Telegram Caves to US Regulators: Delays Blockchain Launch, Offers to Return $1.2B to Investors

Telegram Caves to US Regulators: Delays Blockchain Launch, Offers to Return $1.2B to Investors


Messaging app Telegram postponed the launch of its blockchain project TON for a second time, pushing the new go-live date to April 2021.

According to a letter to investors circulated Wednesday night, Telegram is going to return investors 72 percent of their investment – an obligation agreed upon when it first postponed the launch in October, when the U.S. Securities and Exchange Commission (SEC) sued the company, alleging its TON pre-sale was an unregistered securities sale.

The company lost an initial court battle with the Securities and Exchange Commission (SEC), with a U.S. judge ruling that Telegram can't launch its blockchain or issue its forthcoming Gram tokens pending the resolution of the case. On March 24, the initial preliminary injunction was left in place.

For those investors who agree to wait more, there is an alternative option – they can lend their investment to Telegram as a loan: "As a token of gratitude for your trust in TON, we are also offering you an alternative option to receive 110% of your original investment by April 30, 2021, which is 53% higher than the Termination Amount," says the letter, which was shared with CoinDesk.

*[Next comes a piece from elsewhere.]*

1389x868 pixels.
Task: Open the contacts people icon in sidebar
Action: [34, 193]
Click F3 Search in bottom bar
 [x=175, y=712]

Telegram is "continuing to engage in discussions with the relevant authorities," the letter goes, and if those negotiations bear fruit, the most patient investors will still receive "Grams or potentially another cryptocurrency on the same terms as those in their original Purchase Agreements."

If regulators continue blocking the launch of TON, Telegram will repay the debt using equity. At present, the company is entirely owned by its founder and CEO Pavel Durov. Citing Telegram's recent growth its 400 million monthly users, the company believes "Telegram’s equity value will exceed the aggregate amount of its potential debt resulting from this offer by at least several times."

Two fund managers told CoinDesk last week that many investors, especially the Silicon Valley venture funds, would prefer to have their token allocations converted into Telegram shares. For some VCs, the tokens have essentially been a proxy for Telegram’s equity, which the company was previously unwilling to sell. However, selling equity had been not an option for Durov, they said.

After the March 24 ruling, Telegram went completely silent, making no communications with TON investors until the last hour, according to several investors.

Almost launched

According to several sources close to the Telegram team, the company has been planning to launch the project just days before the final decision to postpone. On Tuesday, fresh commits had been added to the Telegram Open Network (TON) repository on GitHub, including new documentation on running validator nodes.

Also around that time, the website ton.org went online, duplicating the information earlier published on test.ton.org, which contained documentation and code for the TON testnet. Meanwhile, TON Labs, a tech partner of Telegram that helped to work on the testnet, announced TON OS, "an end-to-end open source infrastructure designed to enable developers and users to work with TON blockchain."

Several companies have been also planning to support TON and its tokens, called grams, at launch, which, they believed was about to happen earlier this week, the sources told CoinDesk. Seychelles-based Poloniex crypto exchange published an intriguing tweet Wednesday night, announcing "new listings" with Telegram's signature paper plane picture.

In the meantime, some TON investors and developers launched a TON Community Foundation, an informal group that has been preparing to launch its own fork of TON in case Telegram wouldn’t be able to do so.

The group launched its own testnet version in mid-April, becoming the third TON testnet to go live, following those rolled out by Telegram itself and TON Labs, the company’s unofficial tech partner.

Telegram kept on developing TON throughout the legal fight with the SEC, releasing code for TON blockchain nodes, a technical paper on TON's consensus protocol and a native crypto wallet. Telegram also ran several contests for blockchain developers challenging programmers to code wallets, games and other applications for the TON blockchain.